Diagnostics (Dec 2024)
Early Prediction of Abdominal Aortic Aneurysm Rupture Risk Using Numerical Biomechanical Analysis
Abstract
Objective: We aimed to predict patient-specific rupture risks and growth behaviors in abdominal aortic aneurysm (AAA) patients using biomechanical evaluation with finite element analysis to establish an additional AAA repair threshold besides diameter and sex. Methods: A total of 1219 patients treated between 2005 and 2024 (conservative and repaired AAAs) were screened for a pseudo-prospective single-center study. A total of 15 ruptured (rAAA) vs. 15 non-ruptured AAAs (control group) were matched for pre-rupture imaging (first rAAA) and the initial post-rupture imaging (second rAAA) with two images in the asymptomatic control group (first and second control). The matching criteria were as follows: aneurysm diameter, sex, and time period between imagings. The biomechanical properties were analyzed with the finite element method (A4clinicsRE, Vascops GmbH, Graz, Austria). Results: Both groups had the same median aortic diameter of 5.5 cm in the first imaging but had significantly different aneurysm progressions with 6.9 cm (5.5–9.4 cm) in the second rAAA vs. 6.0 cm (5.1–7.3 cm) in the second control group (p = 0.006). The first rAAA, compared to the first control, showed significantly a higher peak wall stress (PWS) (211.8 kPa vs. 180.5 kPa, p = 0.029) and luminal diameter (43.5 mm vs. 35.3 mm; p = 0.016).
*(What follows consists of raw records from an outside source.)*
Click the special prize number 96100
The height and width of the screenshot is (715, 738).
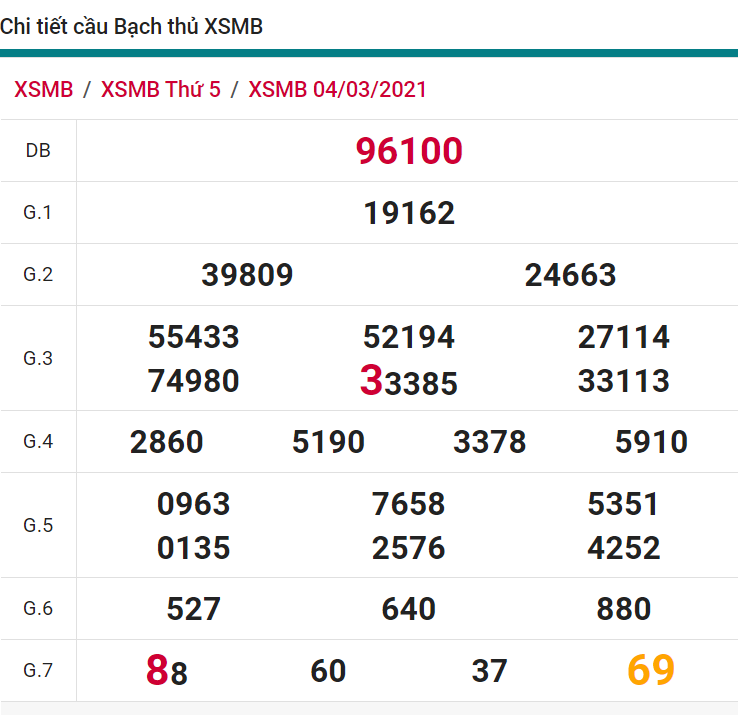click(x=409, y=151)
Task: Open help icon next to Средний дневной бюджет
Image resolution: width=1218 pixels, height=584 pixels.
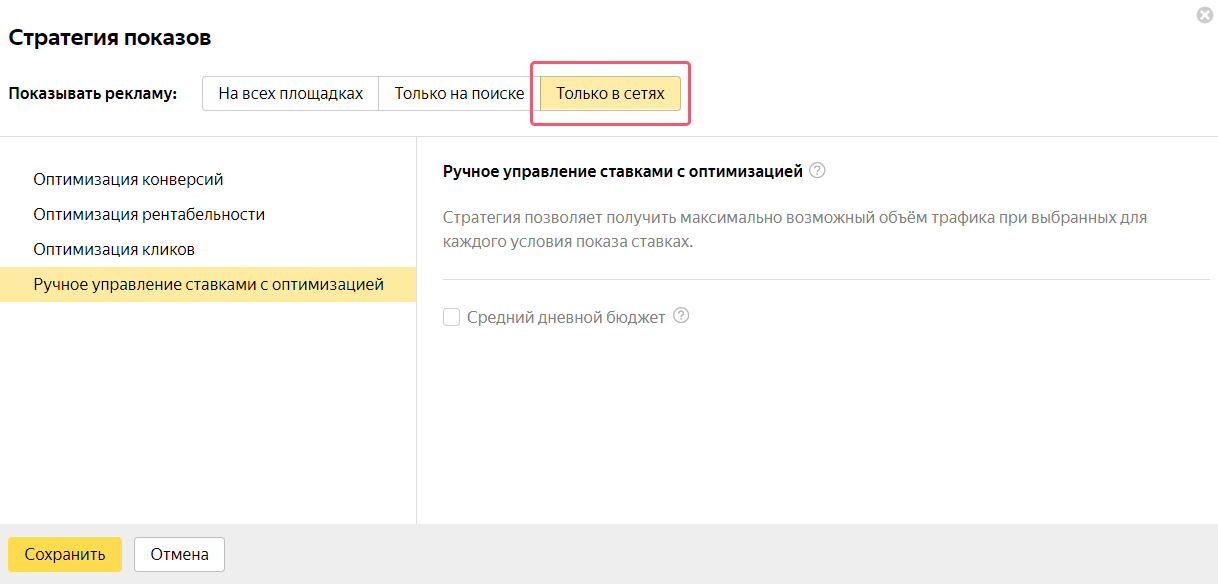Action: pos(681,316)
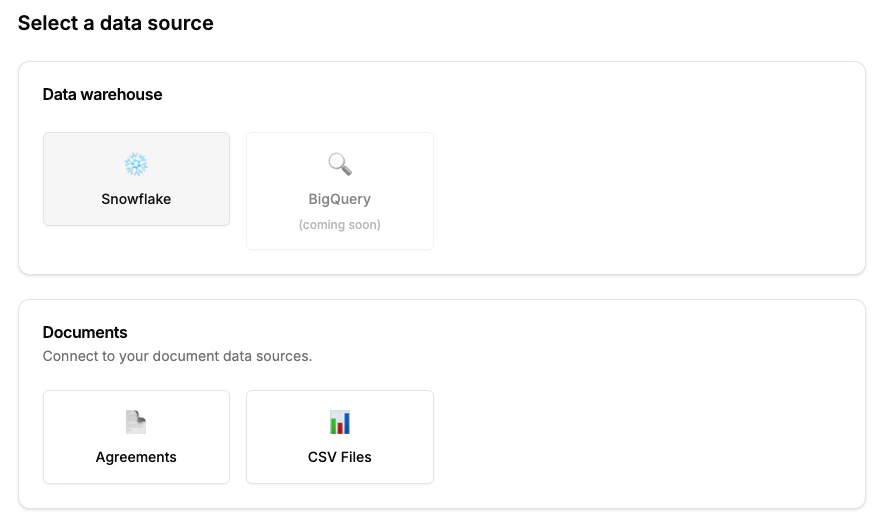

The second rAAA, compared to the matched second control, showed a significantly higher PWS (281.9 kPa vs. 187.4 kPa, p = 0.002), luminal diameter (58.3 mm vs. 39.7 mm; p = 0.007), PWRR (0.78 vs. 0.49, p = 0.014) and RRED (79.8 vs. 56.5, p = 0.014). The rAAA group showed over-proportional averages, over the observation time, and an increase in PWS (nearly 10× faster in rAAA) and luminal diameter (nearly 4× faster in rAAA) per month. Conclusions: The finite element analysis of biomechanical properties could be used for the early prediction of an increased rupture risk in AAA patients. This was confirmed by matched imaging analyses before and after AAA rupture. Further multicenter data are needed to support these findings.